Of course, her Land of Lincoln was hog-butcher-of-the-world, Windy City, Chicagoland Land of Lincoln, not railsplitting, waving cornfields, downstate Land of Lincoln. Still, I liked to see that motto on the license plates of our relatives. Massachusetts license plates were barren: no Bay State, no Land of the Pilgrims' Pride, no Land of Listen My Children. No nothing. (For a while, our license plates said "Spirit of America," which it seems to me something that most state's would have no problem claiming - rightly or wrongly. Talk about something that's non-differentiated. But even that was something. Now our license plates are once again motto-less. Alas!)

Abraham Lincoln.

Discounting my period of Irish Catholic kid from Massachusetts bedazzled worship of JFK, Lincoln and FDR were always my favorite presidents.

Slaves aside, I also liked Thomas Jefferson - mostly because he was so damned smart.

Which was, of course, one of the reason's why I like Lincoln so much.

He was so damned smart.

He could write, he could think, he had a sense of humor, he didn't belong to a church (this is a later reason for liking Abe: I certainly wouldn't have had it as a kid). He was tough, he was shrewd, he was interesting looking.

He was self-made, something I am always a sucker for.
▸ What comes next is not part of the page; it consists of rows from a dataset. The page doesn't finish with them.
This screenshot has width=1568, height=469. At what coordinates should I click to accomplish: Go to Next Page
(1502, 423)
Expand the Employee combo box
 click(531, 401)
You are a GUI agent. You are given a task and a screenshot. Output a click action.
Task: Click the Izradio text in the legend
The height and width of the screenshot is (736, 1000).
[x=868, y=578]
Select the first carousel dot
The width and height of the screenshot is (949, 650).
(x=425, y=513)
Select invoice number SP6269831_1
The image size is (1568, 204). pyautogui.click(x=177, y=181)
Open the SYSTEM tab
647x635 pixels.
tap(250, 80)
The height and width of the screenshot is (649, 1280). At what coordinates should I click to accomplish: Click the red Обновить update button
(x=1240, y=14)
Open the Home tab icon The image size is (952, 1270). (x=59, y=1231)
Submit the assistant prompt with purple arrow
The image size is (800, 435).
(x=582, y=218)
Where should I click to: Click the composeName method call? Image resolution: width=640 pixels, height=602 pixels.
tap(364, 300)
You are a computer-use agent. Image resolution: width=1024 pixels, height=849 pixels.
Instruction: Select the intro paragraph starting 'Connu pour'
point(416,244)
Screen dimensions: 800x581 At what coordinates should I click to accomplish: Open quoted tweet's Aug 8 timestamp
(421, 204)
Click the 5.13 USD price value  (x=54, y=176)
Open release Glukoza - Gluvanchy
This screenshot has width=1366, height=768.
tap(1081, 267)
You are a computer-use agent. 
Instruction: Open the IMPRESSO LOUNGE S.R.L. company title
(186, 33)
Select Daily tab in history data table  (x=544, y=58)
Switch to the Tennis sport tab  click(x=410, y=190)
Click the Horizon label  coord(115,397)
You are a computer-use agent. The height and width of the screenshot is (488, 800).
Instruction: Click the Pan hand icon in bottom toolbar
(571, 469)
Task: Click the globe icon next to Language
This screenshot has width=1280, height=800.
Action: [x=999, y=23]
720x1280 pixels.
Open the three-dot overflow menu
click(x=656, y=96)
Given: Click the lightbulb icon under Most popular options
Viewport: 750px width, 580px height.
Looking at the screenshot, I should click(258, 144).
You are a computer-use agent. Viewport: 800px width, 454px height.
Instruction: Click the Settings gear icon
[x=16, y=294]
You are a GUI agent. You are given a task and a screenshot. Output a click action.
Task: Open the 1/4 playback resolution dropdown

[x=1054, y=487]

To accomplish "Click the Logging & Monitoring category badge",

He came from nothing. He became everything. The American story writ large.

Self-made.

Well, we're all more or less self-made, but it's always so heartening when someone who comes from the back-ass of nowhere, with nothing in his/her pocket, makes it big.

It's something I have complete and utter admiration of Ronald Reagan for. Having driven through Dixon, Illinois, and been on the Eureka College campus, well, all I can say is no wonder Reagan had a dewy-eyed view of the opportunities that are made in the USA.

And coming from nothing is one of the reasons that, even with all his odious, self-made zipper problems, I have always managed to hang on to some degree of complete and utter admiration for William Jefferson Clinton.

Abraham Lincoln. Here's the ending words of his first inaugural:

I am loath to close. We are not enemies, but friends. We must not be enemies. Though passion may have strained it must not break our bonds of affection. The mystic chords of memory, stretching from every battlefield and patriot grave to every living heart and hearthstone all over this broad land, will yet swell the chorus of the Union, when again touched, as surely they will be, by the better angels of our nature. (Source: Bartleby.com.)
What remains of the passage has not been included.